Instructions to follow ->
Copy word for word the lines in the records below, starting at the line with "The height and width of the screenshot is (850, 493)." and ending at the line with "the sessionid parameter". Skip the pictures.

Supplied data ->
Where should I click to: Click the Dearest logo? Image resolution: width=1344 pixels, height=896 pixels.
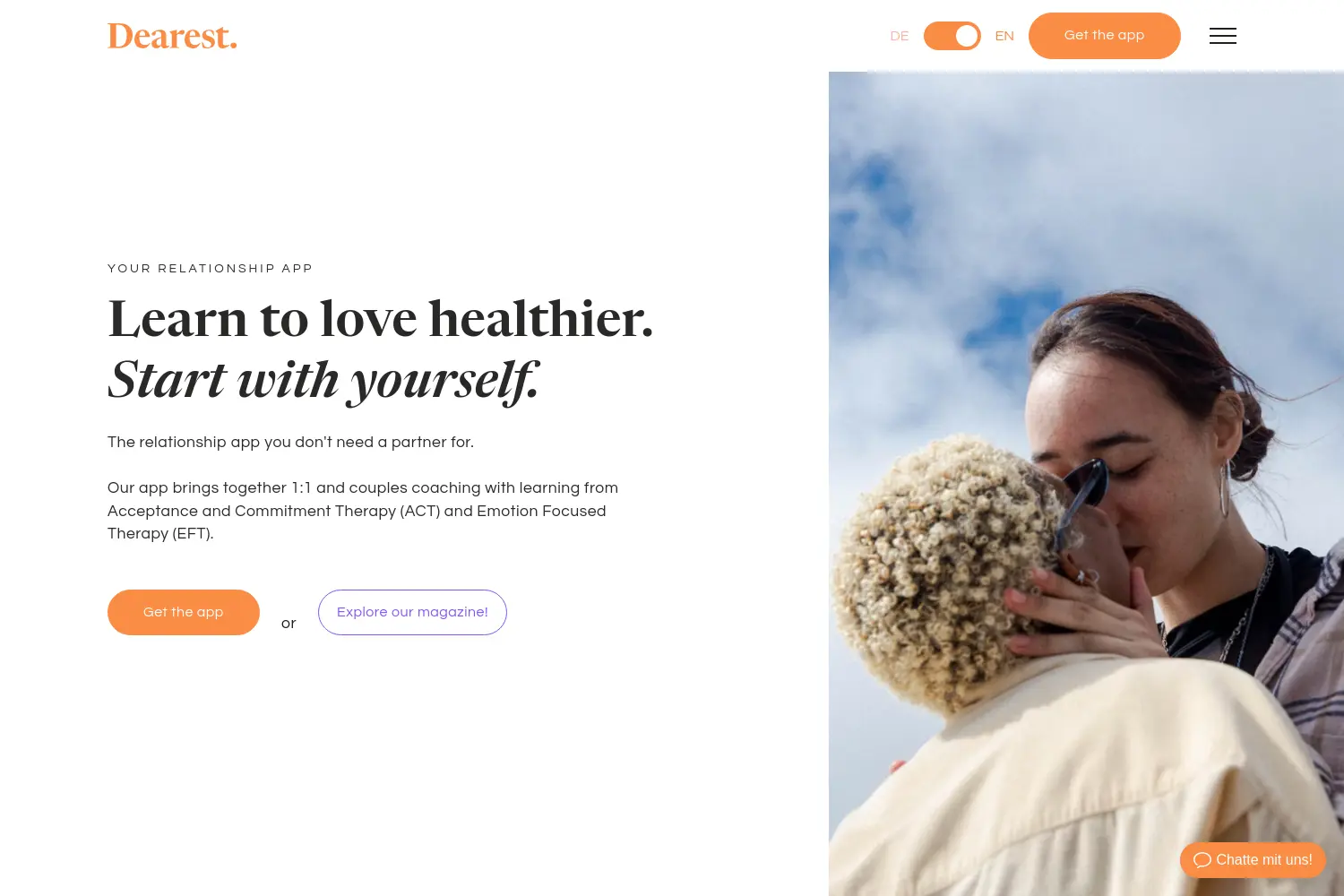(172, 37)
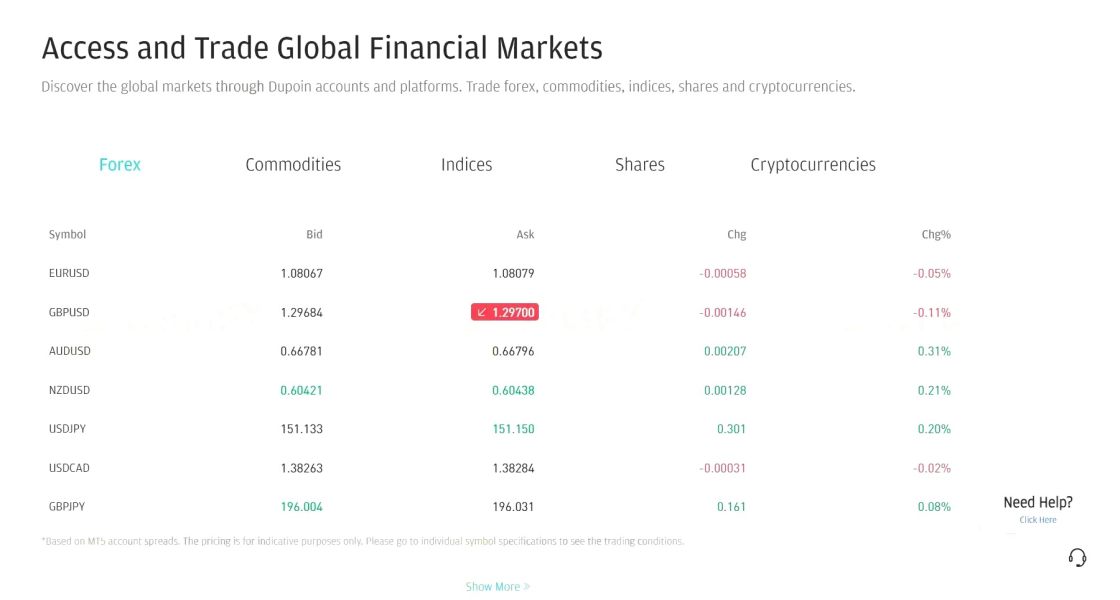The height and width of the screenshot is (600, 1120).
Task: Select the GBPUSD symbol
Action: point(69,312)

...

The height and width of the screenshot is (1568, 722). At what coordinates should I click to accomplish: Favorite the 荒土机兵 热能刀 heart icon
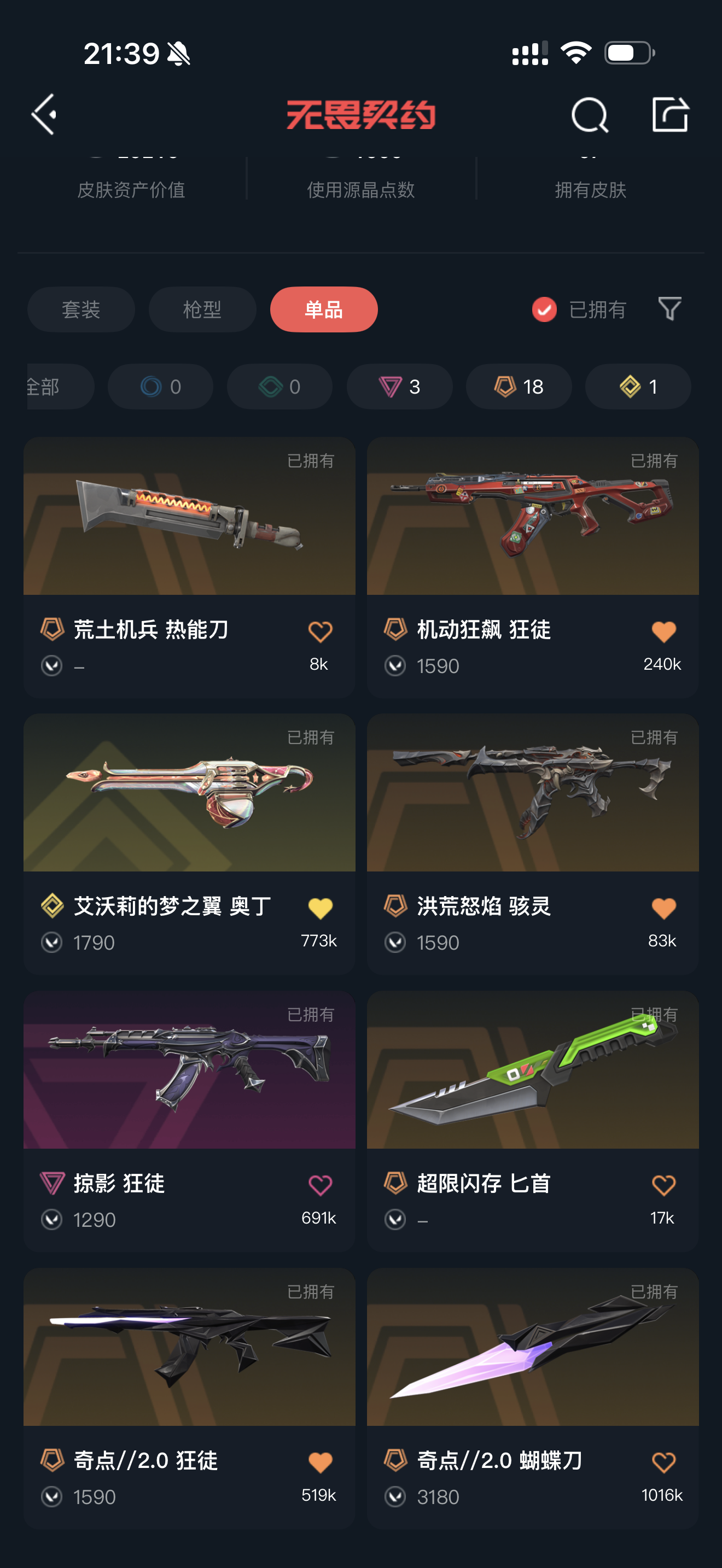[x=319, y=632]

--

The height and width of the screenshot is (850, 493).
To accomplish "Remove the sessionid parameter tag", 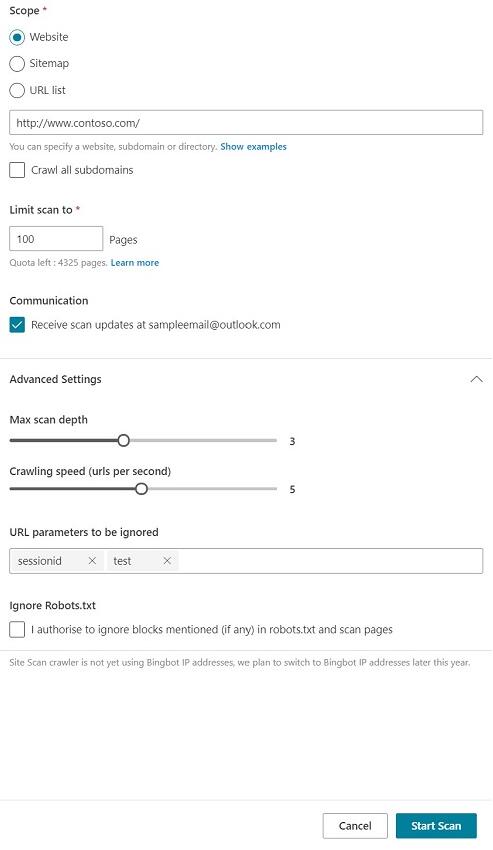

Expected output ->
The height and width of the screenshot is (850, 493).
To accomplish "Remove the sessionid parameter tag", 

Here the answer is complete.